El doctor en Historia Esteban Sarasa así lo afirma en el artículo ‘Petronila de Aragón’, escrito para el Diccionario Biográfico de la Real Academia de la Historia: «Su vida estuvo consagrada a procurar la sucesión y buscar la alianza más conveniente a través del matrimonio». En principio se pensó en casarla con el pretendiente de Castilla, pero el miedo a que el poder de Aragón se diluyera hizo que se apostara por Ramón Berenguer IV, conde de Barcelona.
La prisa primaba y, cuando apenas había cumplido una primavera, Petronila fue entregada como esposa a un noble que sumaba ya veintitrés años. Ramiro II dejó por escrito que su pequeña llevaba bajo el brazo un buen regalo: «Yo […] te doy a ti, Ramón, conde y marqués de Barcelona, a mi hija por esposa, con todo el reino de Aragón íntegramente».
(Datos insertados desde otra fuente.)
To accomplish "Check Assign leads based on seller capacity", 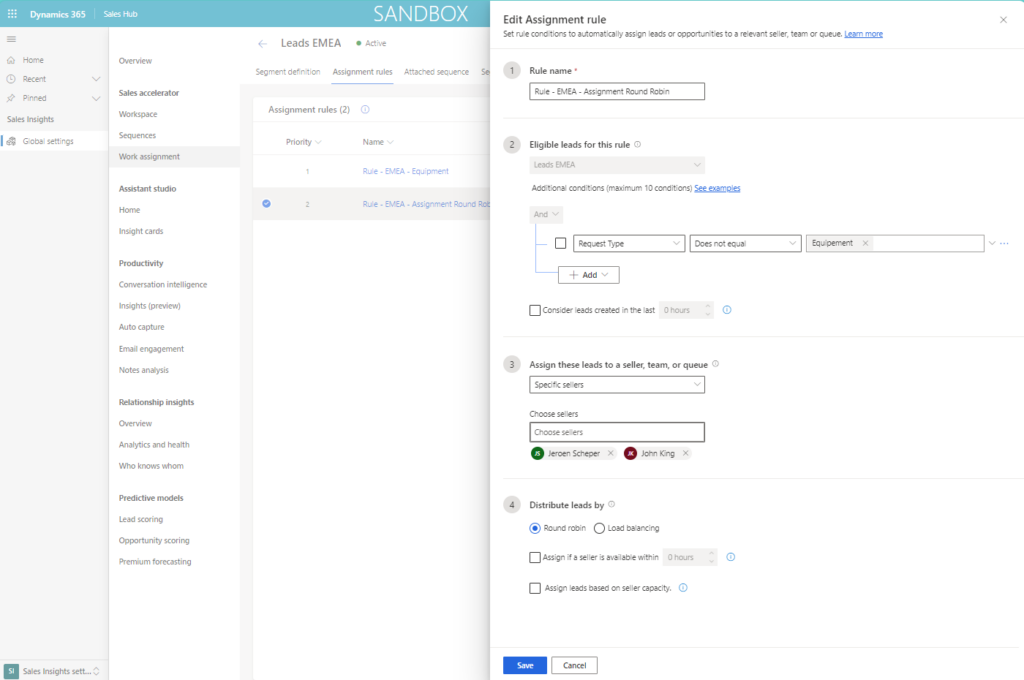I will (535, 589).
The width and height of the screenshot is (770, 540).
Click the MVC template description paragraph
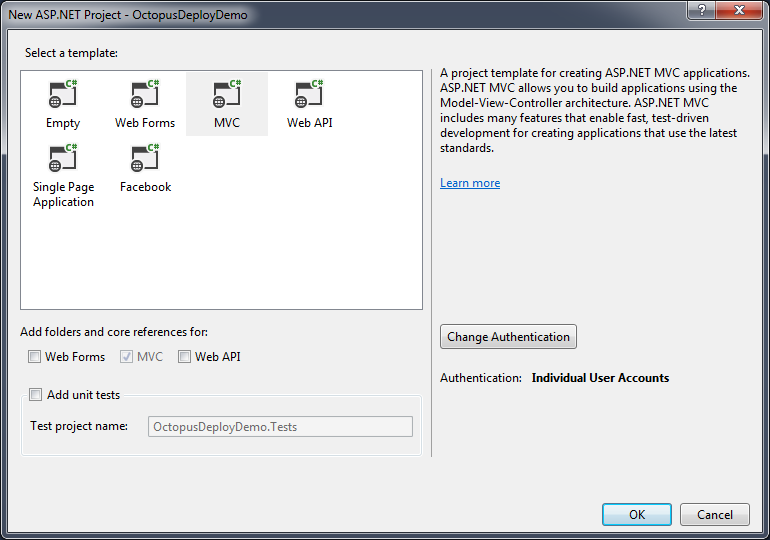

Los esponsales se ratificaron en una boda celebrada en 1150, cuando la niña se convirtió en mujer a ojos de la ley, a los catorce años de edad. Con todo, la unión fue dinástica, y no territorial o política. Ejemplo de ello es que Ramón Berenguer IV siempre se consideró «princeps», pues el Monje mantuvo sus privilegios nominales hasta que murió. Alfonso II, hijo de este matrimonio, fue el que heredó ambos territorios y comenzó la sagrada tradición de hacerse llamar rey de Aragón y Conde de Barcelona, y jamás de Cataluña, como el nacionalismo pretende instaurar.
Llega el Imperio Mediterráneo
Después de décadas de lucha contra el musulmán, y con Barcelona como puerto más destacado, la resultante Corona de Aragón puso sus ojos sobre el Mediterráneo. Con ello, el mítico Jaime I el Conquistador (nieto de Alfonso II) pretendía conseguir una victoria doble: llenarse de caudales y acabar con la mala fama de la aristocracia catalana. Se cuenta que fue en un copioso banquete en 1228 cuando le propusieron levar anclas y hacerse con Mallorca, entonces en poder de piratas que, como moscones, molestaban a los mercaderes que comerciaban por mar.
A pesar de estar poco versado en el noble arte de surcar las olas, el monarca arribó a su destino y castigó con dureza a sus defensores. La isla capituló. Otro tanto ocurrió con Menorca y, poco después, también con Ibiza y Formentera.
Aquella misión fue la precursora de otras tantas que se llevaron a cabo en territorio extranjero de la mano de Pedro III, hijo de Jaime I. Este monarca desembarcó con sus huestes en Sicilia en 1282; oficialmente, porque sus habitantes solicitaron su ayuda para liberarse del dominio galo. Fue excomulgado por ello –pues el Papa no podía permitir, por diferentes vaivenes políticos, aquella conquista–, pero se hizo con la región. En el siglo siguiente (el XIV) la Corona continuó su política expansionista y, allá por 1323, invadió Cerdeña, aunque con la ayuda de uno de sus «juzgados» o comarcas. El premio fue bueno, ya que consiguió dominar la mayor parte de la isla.
Otro tanto sucedió con los ducados de Atenas y Neopatria (Tesalia), anexionados gracias a los versados y letales almogávares. El último golpe se perpetró en 1442, cuando Alfonso V se hizo con el Reino de Nápoles, donde instaló su corte. El resultado fue lo que historiadores nacionales como David Barreras y extranjeros han denominado como un verdadero Imperio Mediterráneo.